* Passage to read:
Posted: Nov. 12, 2009

BILL CLINTON'S "STATE OF THE WORLD" ADDRESS

By Celia Cohen
Grapevine Political Writer

A speech by Bill Clinton could have brought the Delaware Democrats a new regard for Joe Biden.

If Biden had spoken, it would have been shorter. No fooling.

Maybe Biden knew what he was doing when he arranged for Clinton to appear Tuesday evening at the Jefferson-Jackson Dinner, the state party's biggest event, held this year at the Chase Center on the Riverfront in Wilmington.

It was a gala night with a larger-than-life aura, pumped by Clinton's overarching presence and his oversized speech, along with the packed house he attracted of 1,500 people, believed to be the largest dinner ever held in the riverfront hall.

"Clinton mania. Everybody's psyched," said Rhett Ruggerio, a past national committeeman for the Delaware Democrats.

Clinton's speech passed the hour mark but never set off any restless stirring at the tables. He was that charming and compelling, a blend of aw-shucks Arkansas and reflective Rhodes Scholar.

"God! I love Delaware," Clinton began, and it was impossible not to think he meant it, even though it was just as impossible not to wonder if he also has said, with the same inflection, "God! I love New Jersey," or "God! I love Florida."

Clinton was the ringmaster, and he did what he was supposed to do. He got the Democrats cracking on what is anticipated to be an epic election for the U.S. Senate, presumably between Mike Castle, the congressman and ex-governor elected more times statewide than any other Delaware Republican, and Beau Biden, the Democratic attorney general and son of the vice president.

In one long run-on sentence, deep into the speech with the hook already set in the crowd, Clinton laid down the charge.

"What I want you to think about today is how you want to feel when this is over, and what you have to do to support your senators and the Democratic Congress, your governor and your state officials as they face these tough decisions, and what you're going to say this next election as you try to hold Joe Biden's Senate seat for the Democrats, where it ought to be," he said.

All night long, Beau Biden was a sort of junior partner to Clinton, like someone waiting for a cue. Biden has not come out yet as the Senate candidate, but the Jefferson-Jackson Dinner was clearly a run-up toward it.

No wonder Joe Biden stayed away. Two's company, as Beau Biden and Clinton were, but Joe Biden would have made it three's a crowd. There is only so much people can absorb.

Besides, the Democratic Party might have gone broke paying for the electricity to keep the microphone going for both Clinton and Joe Biden.

Clinton, the old saxophone player, riffed on Beau Biden.

"I was looking at Beau Biden backstage and thinking how young, handsome and thin he is. Hard not to resent a guy like that," Clinton quipped.

"He's got the best job in politics. You know, I was attorney general. That was my first elected job. You don't have to appoint or disappoint, like governors or presidents do. If you did anything really unpopular, you could just blame it on the Constitution."

(Records from a data source)
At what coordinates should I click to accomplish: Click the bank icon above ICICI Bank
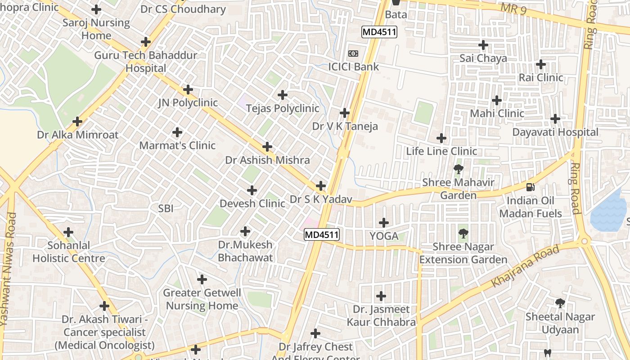click(353, 54)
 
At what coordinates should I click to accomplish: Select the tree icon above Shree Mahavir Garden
click(459, 170)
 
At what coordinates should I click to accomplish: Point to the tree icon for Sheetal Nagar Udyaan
click(560, 303)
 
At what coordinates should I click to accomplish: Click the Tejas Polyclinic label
click(283, 108)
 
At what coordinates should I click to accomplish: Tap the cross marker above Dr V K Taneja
click(345, 112)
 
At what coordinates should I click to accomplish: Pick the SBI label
click(166, 208)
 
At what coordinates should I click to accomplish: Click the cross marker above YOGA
click(384, 222)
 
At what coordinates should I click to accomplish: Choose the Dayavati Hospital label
click(556, 132)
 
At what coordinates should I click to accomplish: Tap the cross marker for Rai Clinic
click(541, 64)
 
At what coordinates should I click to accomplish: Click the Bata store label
click(396, 14)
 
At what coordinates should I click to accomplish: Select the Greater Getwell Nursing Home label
click(202, 299)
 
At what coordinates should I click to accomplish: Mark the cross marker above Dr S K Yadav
click(321, 185)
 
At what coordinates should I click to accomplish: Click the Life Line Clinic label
click(441, 151)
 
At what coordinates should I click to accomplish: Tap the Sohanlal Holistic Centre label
click(69, 252)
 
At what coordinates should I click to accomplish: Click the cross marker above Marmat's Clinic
click(178, 132)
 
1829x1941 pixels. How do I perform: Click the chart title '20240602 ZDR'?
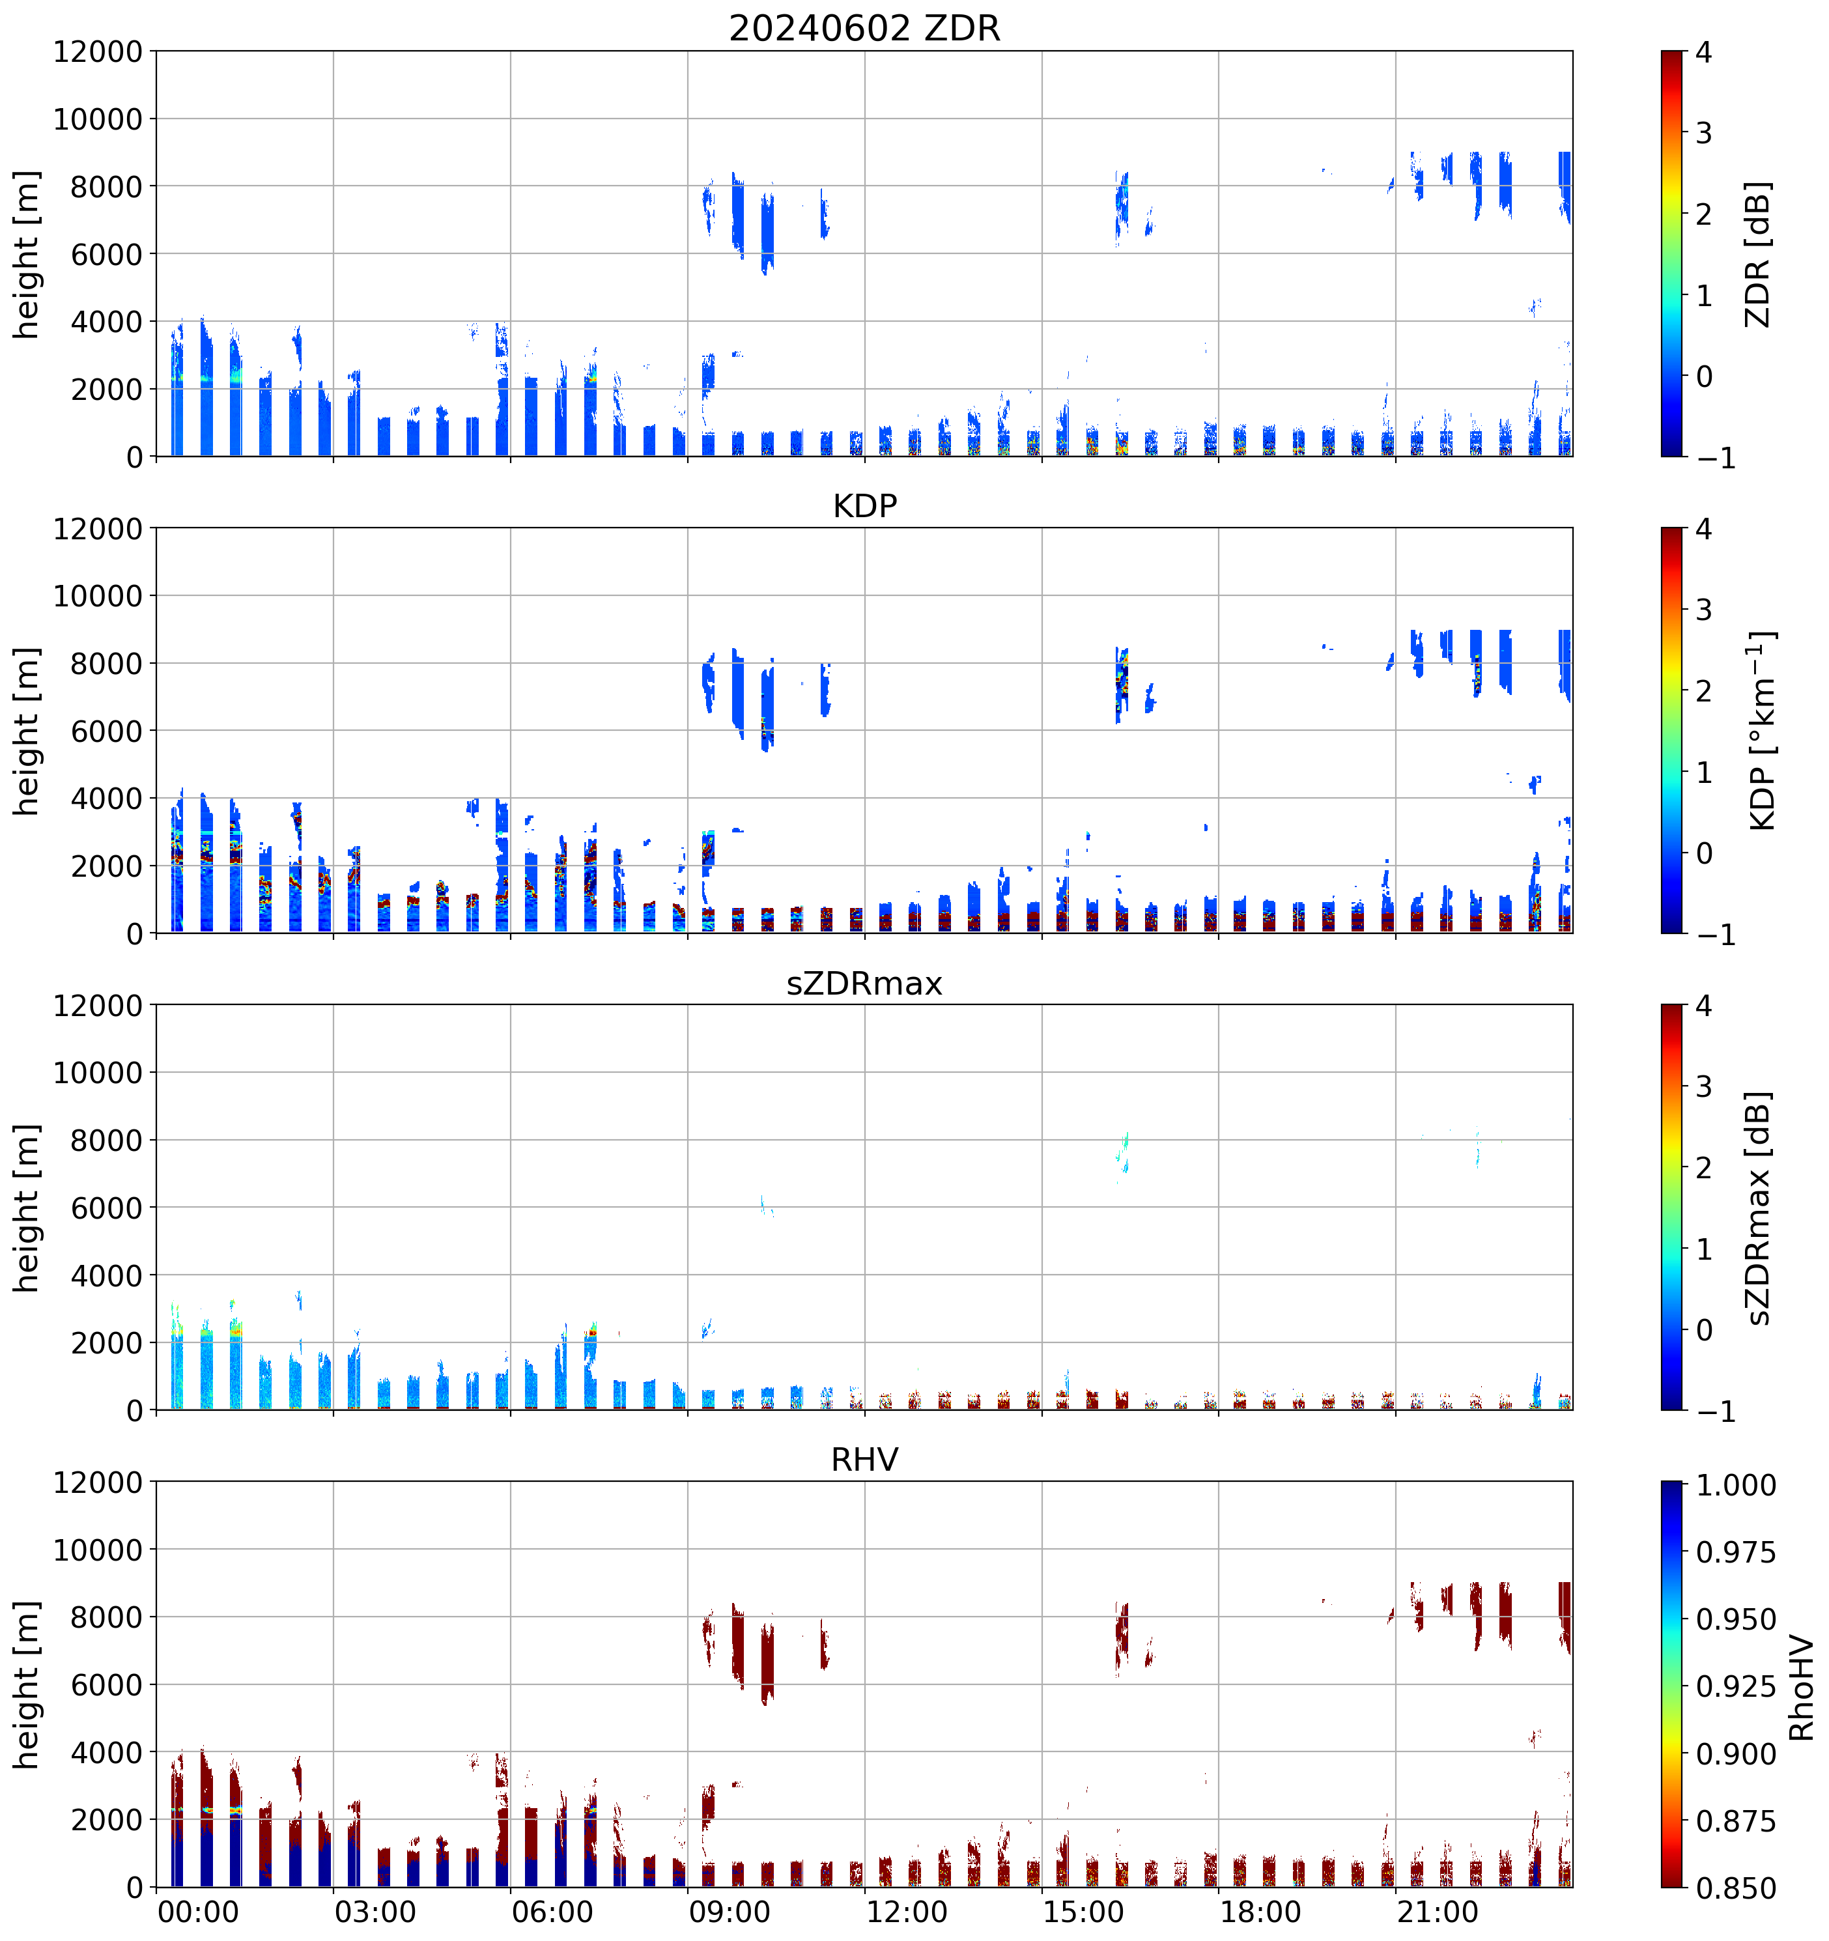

* Directions:
• 1. According to the article about Clinton's speech, how many people attended the Jefferson-Jackson Dinner?
• 2. Reproduce the passage from the article about Clinton's speech, starting at "A speech by" and ending at "Riverfront in Wilmington.".
Rely only on the article about Clinton's speech, not on the material.

* Answers to the exercise:
• 1. 1,500 people

• 2.
A speech by Bill Clinton could have brought the Delaware Democrats a new regard for Joe Biden.

If Biden had spoken, it would have been shorter. No fooling.

Maybe Biden knew what he was doing when he arranged for Clinton to appear Tuesday evening at the Jefferson-Jackson Dinner, the state party's biggest event, held this year at the Chase Center on the Riverfront in Wilmington.